## Text passage
..............................

The Kubernetes API server logs every request and response as an audit event. ACK cluster auditing lets you analyze these logs to answer security questions: who performed an operation? when did it happen? which resource was affected? where did the request originate? and was the request authorized?
Use cluster auditing to trace cluster operation history, investigate anomalies, and meet compliance requirements.
This topic applies to ACK managed clusters, ACK dedicated clusters, and ACK Serverless clusters.
For registered clusters, see Use cluster auditing.
Billing
Audit log data is billed using the pay-by-feature method. On the bills overview page, you can view the billing information about audit log data. For more information, see View your bills and Pay-by-feature.
Enabling cluster auditing generates Simple Log Service (SLS) usage costs. To control costs, monitor your log volume and set a retention period that matches your compliance requirements. The default retention period is 30 days for ACK managed clusters and 365 days for ACK dedicated clusters.
Prerequisites
Before you begin, make sure that the following Simple Log Service (SLS) quotas in your Alibaba Cloud account are sufficient:
-
The quota on SLS projects
-
The quota on Logstores in each SLS project
-
The quota on dashboards in each SLS project
For quota details and how to request increases, see Adjust resource quotas.

..............................

[Extracted data entries]
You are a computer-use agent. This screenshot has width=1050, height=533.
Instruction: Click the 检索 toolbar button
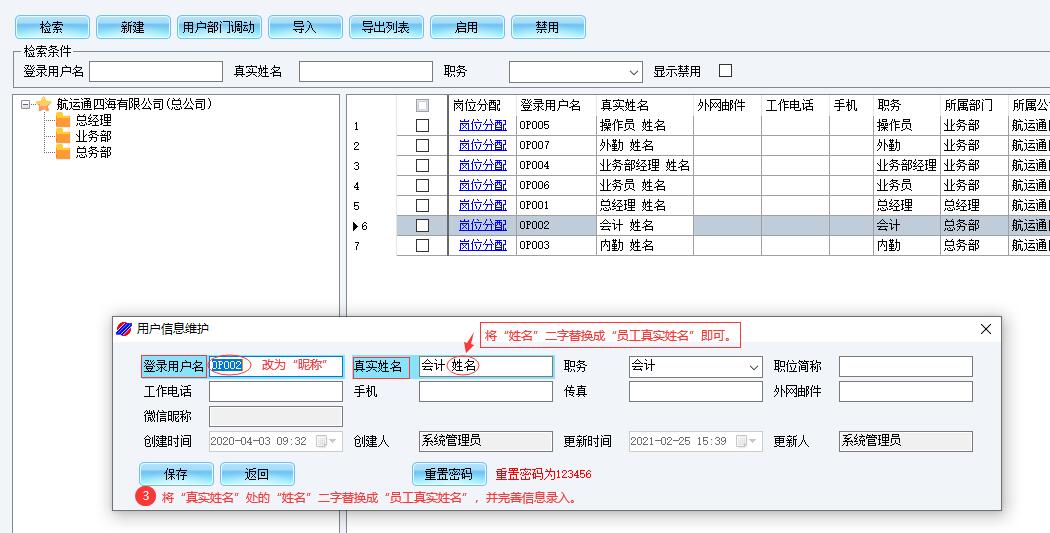click(51, 27)
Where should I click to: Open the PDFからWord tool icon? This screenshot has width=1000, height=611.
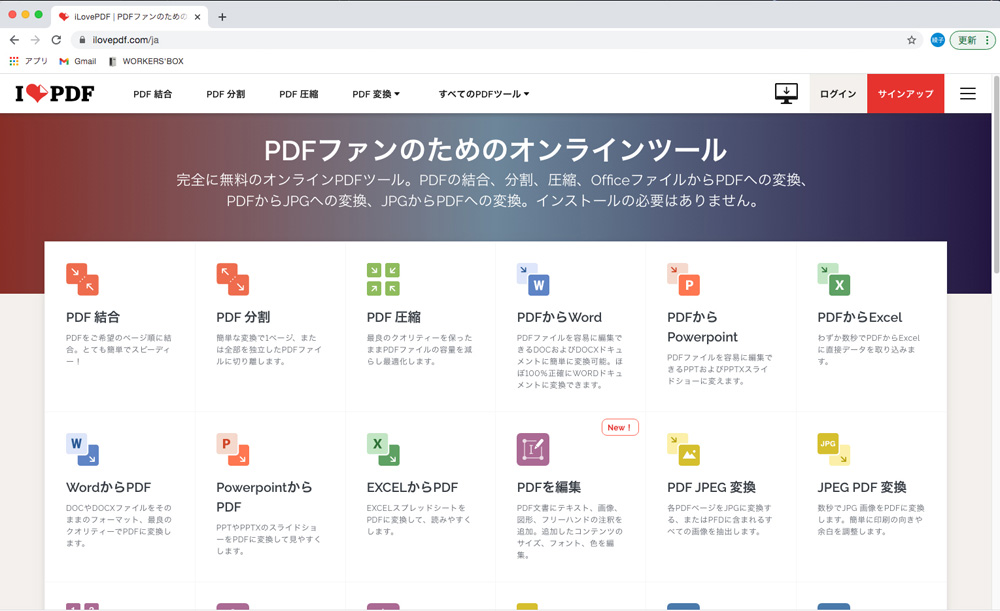[533, 279]
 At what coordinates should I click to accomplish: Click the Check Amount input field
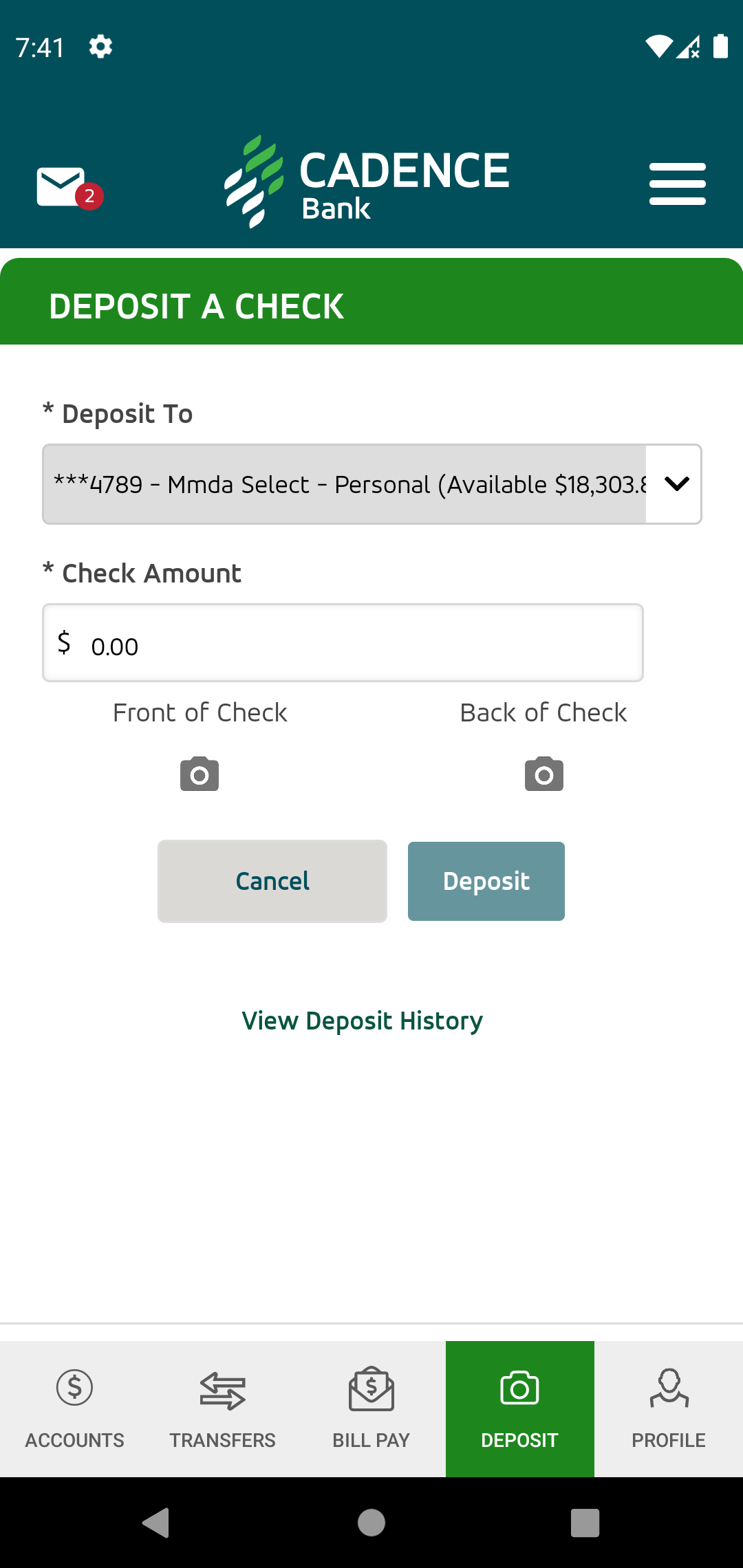(343, 643)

..............................

## Task statement
What default retention period does the cluster auditing text give for ACK dedicated clusters?

## Solution to this problem
365 days.